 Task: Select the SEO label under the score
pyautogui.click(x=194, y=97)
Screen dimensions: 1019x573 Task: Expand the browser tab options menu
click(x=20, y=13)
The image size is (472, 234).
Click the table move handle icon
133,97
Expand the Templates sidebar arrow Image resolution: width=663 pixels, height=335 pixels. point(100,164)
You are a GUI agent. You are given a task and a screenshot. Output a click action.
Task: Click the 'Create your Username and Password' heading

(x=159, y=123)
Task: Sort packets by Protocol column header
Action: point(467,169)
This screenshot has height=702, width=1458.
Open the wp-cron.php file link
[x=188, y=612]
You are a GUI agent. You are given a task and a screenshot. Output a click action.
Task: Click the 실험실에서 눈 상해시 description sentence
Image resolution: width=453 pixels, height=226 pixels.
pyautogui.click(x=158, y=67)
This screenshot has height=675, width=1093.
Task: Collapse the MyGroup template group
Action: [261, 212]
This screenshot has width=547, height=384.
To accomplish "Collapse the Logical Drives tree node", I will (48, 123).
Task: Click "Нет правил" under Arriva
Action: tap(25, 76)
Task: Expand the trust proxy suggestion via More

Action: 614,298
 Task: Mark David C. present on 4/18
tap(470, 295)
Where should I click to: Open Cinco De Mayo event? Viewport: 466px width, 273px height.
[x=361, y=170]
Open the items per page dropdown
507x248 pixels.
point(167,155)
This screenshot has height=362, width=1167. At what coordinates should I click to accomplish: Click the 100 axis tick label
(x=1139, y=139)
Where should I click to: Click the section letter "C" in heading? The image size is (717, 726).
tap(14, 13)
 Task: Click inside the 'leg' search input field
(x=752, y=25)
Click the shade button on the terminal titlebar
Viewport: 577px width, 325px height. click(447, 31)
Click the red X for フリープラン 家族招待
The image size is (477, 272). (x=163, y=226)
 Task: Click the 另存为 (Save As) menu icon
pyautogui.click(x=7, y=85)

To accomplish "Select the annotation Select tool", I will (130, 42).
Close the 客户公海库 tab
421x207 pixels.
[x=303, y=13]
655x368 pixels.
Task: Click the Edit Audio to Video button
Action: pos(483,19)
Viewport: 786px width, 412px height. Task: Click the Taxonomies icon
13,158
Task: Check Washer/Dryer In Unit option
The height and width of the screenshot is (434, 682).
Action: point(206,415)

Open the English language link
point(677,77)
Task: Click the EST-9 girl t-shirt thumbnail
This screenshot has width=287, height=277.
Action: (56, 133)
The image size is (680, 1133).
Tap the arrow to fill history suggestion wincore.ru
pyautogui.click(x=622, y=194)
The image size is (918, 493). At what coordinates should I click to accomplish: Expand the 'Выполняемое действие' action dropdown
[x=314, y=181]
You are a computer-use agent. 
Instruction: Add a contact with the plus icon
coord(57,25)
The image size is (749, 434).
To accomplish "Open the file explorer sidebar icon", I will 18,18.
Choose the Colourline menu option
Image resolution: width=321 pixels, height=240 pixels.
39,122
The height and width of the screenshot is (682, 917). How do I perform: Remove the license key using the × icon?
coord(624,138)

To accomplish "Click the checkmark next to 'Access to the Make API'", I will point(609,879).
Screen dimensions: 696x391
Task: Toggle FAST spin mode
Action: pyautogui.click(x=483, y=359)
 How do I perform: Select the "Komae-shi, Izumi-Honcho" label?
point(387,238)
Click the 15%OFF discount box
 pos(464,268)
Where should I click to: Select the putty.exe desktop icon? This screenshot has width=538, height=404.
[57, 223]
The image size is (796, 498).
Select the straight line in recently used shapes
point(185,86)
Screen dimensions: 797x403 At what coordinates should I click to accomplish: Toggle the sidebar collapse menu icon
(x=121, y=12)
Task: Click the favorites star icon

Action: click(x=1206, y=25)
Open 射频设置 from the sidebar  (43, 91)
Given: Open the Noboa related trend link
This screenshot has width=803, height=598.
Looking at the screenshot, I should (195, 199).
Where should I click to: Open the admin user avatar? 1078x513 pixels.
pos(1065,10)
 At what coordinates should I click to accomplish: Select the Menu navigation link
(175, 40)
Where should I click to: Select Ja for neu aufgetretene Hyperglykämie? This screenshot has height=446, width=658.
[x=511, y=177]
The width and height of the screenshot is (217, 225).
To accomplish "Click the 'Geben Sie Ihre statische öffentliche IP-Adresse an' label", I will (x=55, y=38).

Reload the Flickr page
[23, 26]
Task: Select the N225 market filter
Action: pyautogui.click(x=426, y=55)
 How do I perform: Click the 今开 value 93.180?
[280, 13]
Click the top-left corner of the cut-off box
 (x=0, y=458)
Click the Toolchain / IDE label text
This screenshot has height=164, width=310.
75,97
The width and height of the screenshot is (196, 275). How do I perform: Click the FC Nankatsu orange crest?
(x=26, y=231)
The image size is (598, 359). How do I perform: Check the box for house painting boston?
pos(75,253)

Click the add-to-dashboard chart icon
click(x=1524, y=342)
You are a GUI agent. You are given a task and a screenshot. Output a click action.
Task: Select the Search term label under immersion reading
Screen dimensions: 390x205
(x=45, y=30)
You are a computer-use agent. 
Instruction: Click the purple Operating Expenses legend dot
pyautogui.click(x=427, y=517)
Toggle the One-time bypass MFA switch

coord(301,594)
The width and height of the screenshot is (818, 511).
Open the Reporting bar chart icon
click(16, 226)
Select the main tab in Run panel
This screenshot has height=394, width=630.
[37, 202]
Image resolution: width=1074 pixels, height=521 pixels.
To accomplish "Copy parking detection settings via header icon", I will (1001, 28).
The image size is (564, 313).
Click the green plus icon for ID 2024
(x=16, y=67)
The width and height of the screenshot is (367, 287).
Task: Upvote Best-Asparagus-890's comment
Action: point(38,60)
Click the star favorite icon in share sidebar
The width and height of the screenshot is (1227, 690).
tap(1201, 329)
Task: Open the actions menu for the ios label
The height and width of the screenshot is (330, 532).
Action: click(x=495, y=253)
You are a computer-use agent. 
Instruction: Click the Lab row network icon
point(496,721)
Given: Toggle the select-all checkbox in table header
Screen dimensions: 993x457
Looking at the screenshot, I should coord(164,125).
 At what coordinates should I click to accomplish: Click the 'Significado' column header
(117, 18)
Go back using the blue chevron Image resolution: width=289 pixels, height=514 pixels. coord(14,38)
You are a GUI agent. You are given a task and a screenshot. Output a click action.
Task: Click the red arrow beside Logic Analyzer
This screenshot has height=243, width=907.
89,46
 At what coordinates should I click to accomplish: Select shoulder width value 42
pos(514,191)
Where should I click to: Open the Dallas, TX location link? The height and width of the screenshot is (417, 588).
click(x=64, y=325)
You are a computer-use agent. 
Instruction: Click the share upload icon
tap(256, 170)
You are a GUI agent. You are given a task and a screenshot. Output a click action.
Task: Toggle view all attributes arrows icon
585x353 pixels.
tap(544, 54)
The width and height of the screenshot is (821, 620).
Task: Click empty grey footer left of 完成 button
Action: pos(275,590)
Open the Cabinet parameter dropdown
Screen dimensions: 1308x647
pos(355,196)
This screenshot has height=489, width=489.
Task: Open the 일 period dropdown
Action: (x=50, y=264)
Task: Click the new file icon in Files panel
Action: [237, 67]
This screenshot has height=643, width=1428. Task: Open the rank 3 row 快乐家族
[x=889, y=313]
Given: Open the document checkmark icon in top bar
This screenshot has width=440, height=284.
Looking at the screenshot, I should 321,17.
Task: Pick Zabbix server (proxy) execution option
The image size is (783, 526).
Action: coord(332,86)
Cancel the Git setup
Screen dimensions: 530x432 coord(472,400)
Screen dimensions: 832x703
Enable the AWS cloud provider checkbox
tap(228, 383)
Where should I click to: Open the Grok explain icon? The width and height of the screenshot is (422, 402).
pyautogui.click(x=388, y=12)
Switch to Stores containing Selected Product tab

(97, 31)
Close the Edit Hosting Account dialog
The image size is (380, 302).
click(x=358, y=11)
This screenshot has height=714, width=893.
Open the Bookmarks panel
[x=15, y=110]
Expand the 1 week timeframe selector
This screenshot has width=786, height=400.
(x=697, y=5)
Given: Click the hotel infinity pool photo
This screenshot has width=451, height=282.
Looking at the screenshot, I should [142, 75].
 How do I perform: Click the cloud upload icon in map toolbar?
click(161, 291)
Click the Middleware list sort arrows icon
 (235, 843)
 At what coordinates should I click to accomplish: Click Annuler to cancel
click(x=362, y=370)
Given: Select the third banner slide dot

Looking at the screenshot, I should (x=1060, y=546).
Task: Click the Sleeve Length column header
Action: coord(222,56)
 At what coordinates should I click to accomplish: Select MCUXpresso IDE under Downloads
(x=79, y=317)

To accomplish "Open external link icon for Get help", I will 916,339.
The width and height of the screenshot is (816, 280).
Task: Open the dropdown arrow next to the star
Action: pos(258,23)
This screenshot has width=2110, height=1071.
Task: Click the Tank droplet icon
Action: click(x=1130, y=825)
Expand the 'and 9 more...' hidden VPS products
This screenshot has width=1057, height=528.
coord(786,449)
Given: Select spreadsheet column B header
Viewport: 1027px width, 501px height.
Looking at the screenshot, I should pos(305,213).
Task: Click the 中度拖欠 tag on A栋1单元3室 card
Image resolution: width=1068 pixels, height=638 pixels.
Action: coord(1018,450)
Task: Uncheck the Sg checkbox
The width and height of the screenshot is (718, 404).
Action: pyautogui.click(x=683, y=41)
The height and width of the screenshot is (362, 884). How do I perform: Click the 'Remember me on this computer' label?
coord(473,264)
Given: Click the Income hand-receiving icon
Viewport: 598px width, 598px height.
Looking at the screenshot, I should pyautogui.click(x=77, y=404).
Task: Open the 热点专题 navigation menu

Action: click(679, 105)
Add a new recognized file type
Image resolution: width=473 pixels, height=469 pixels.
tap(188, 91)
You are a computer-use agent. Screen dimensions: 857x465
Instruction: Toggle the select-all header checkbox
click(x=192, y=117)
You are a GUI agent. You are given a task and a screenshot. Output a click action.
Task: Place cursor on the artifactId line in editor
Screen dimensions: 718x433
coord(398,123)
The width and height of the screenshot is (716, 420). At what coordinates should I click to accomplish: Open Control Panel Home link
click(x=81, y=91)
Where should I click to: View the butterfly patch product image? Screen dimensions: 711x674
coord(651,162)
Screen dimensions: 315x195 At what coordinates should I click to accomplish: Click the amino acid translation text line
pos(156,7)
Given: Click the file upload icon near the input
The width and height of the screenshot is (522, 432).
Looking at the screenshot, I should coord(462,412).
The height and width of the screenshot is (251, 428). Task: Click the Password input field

* PROBLEM *
Give back only the part of the entries that opens with the line containing "This screenshot has height=643, width=1428." and closes with the line containing "pyautogui.click(x=388, y=12)", swapping "checkbox" for "toggle" and leaving everything else untouched.

* FULL OUTPUT *
This screenshot has height=643, width=1428. Task: Open the rank 3 row 快乐家族
[x=889, y=313]
Given: Open the document checkmark icon in top bar
This screenshot has width=440, height=284.
Looking at the screenshot, I should 321,17.
Task: Pick Zabbix server (proxy) execution option
The image size is (783, 526).
Action: coord(332,86)
Cancel the Git setup
Screen dimensions: 530x432 coord(472,400)
Screen dimensions: 832x703
Enable the AWS cloud provider toggle
tap(228, 383)
Where should I click to: Open the Grok explain icon? The width and height of the screenshot is (422, 402).
pyautogui.click(x=388, y=12)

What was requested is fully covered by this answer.